====== Records provided ======

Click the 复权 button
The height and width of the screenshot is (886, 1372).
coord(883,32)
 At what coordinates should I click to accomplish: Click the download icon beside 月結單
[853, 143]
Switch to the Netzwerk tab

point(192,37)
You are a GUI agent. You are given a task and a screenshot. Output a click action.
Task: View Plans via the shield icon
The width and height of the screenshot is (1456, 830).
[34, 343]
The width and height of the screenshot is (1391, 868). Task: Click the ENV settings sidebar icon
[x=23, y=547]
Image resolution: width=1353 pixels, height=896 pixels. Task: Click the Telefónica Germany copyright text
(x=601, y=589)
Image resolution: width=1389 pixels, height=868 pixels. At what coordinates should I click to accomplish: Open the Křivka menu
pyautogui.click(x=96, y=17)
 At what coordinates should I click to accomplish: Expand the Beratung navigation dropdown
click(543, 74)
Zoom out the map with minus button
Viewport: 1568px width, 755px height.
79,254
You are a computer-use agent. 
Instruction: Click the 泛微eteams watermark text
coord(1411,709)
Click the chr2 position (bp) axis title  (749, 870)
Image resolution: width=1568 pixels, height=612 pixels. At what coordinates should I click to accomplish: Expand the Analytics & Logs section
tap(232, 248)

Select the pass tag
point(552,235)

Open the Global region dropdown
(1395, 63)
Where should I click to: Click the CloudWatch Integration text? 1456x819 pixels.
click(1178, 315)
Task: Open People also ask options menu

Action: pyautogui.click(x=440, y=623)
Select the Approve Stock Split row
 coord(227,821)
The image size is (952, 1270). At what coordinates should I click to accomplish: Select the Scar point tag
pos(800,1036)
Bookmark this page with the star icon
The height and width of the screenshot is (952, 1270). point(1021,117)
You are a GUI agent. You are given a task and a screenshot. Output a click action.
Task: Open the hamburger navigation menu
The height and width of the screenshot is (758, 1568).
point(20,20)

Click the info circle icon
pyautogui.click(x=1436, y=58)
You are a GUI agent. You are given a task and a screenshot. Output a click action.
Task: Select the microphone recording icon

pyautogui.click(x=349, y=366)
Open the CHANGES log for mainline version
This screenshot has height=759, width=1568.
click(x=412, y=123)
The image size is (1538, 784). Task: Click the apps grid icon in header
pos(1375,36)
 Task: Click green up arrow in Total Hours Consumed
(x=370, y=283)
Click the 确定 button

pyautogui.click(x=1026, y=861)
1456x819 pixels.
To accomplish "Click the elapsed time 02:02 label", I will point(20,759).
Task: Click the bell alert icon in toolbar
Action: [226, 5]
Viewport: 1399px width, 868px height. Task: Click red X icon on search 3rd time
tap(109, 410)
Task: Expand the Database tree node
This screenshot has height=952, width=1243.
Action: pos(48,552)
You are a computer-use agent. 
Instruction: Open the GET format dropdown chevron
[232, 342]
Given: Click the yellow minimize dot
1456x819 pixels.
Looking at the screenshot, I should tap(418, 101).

======

■ Try it
Every line above is to be duplicated exactly as shown.

■ Task answer
Click the 复权 button
The height and width of the screenshot is (886, 1372).
coord(883,32)
 At what coordinates should I click to accomplish: Click the download icon beside 月結單
[853, 143]
Switch to the Netzwerk tab

point(192,37)
You are a GUI agent. You are given a task and a screenshot. Output a click action.
Task: View Plans via the shield icon
The width and height of the screenshot is (1456, 830).
[34, 343]
The width and height of the screenshot is (1391, 868). Task: Click the ENV settings sidebar icon
[x=23, y=547]
Image resolution: width=1353 pixels, height=896 pixels. Task: Click the Telefónica Germany copyright text
(x=601, y=589)
Image resolution: width=1389 pixels, height=868 pixels. At what coordinates should I click to accomplish: Open the Křivka menu
pyautogui.click(x=96, y=17)
 At what coordinates should I click to accomplish: Expand the Beratung navigation dropdown
click(543, 74)
Zoom out the map with minus button
Viewport: 1568px width, 755px height.
79,254
You are a computer-use agent. 
Instruction: Click the 泛微eteams watermark text
coord(1411,709)
Click the chr2 position (bp) axis title  (749, 870)
Image resolution: width=1568 pixels, height=612 pixels. At what coordinates should I click to accomplish: Expand the Analytics & Logs section
tap(232, 248)

Select the pass tag
point(552,235)

Open the Global region dropdown
(1395, 63)
Where should I click to: Click the CloudWatch Integration text? 1456x819 pixels.
click(1178, 315)
Task: Open People also ask options menu

Action: pyautogui.click(x=440, y=623)
Select the Approve Stock Split row
 coord(227,821)
The image size is (952, 1270). At what coordinates should I click to accomplish: Select the Scar point tag
pos(800,1036)
Bookmark this page with the star icon
The height and width of the screenshot is (952, 1270). point(1021,117)
You are a GUI agent. You are given a task and a screenshot. Output a click action.
Task: Open the hamburger navigation menu
The height and width of the screenshot is (758, 1568).
point(20,20)

Click the info circle icon
pyautogui.click(x=1436, y=58)
You are a GUI agent. You are given a task and a screenshot. Output a click action.
Task: Select the microphone recording icon

pyautogui.click(x=349, y=366)
Open the CHANGES log for mainline version
This screenshot has height=759, width=1568.
click(x=412, y=123)
The image size is (1538, 784). Task: Click the apps grid icon in header
pos(1375,36)
 Task: Click green up arrow in Total Hours Consumed
(x=370, y=283)
Click the 确定 button

pyautogui.click(x=1026, y=861)
1456x819 pixels.
To accomplish "Click the elapsed time 02:02 label", I will point(20,759).
Task: Click the bell alert icon in toolbar
Action: [226, 5]
Viewport: 1399px width, 868px height. Task: Click red X icon on search 3rd time
tap(109, 410)
Task: Expand the Database tree node
This screenshot has height=952, width=1243.
Action: pos(48,552)
You are a computer-use agent. 
Instruction: Open the GET format dropdown chevron
[232, 342]
Given: Click the yellow minimize dot
1456x819 pixels.
Looking at the screenshot, I should tap(418, 101).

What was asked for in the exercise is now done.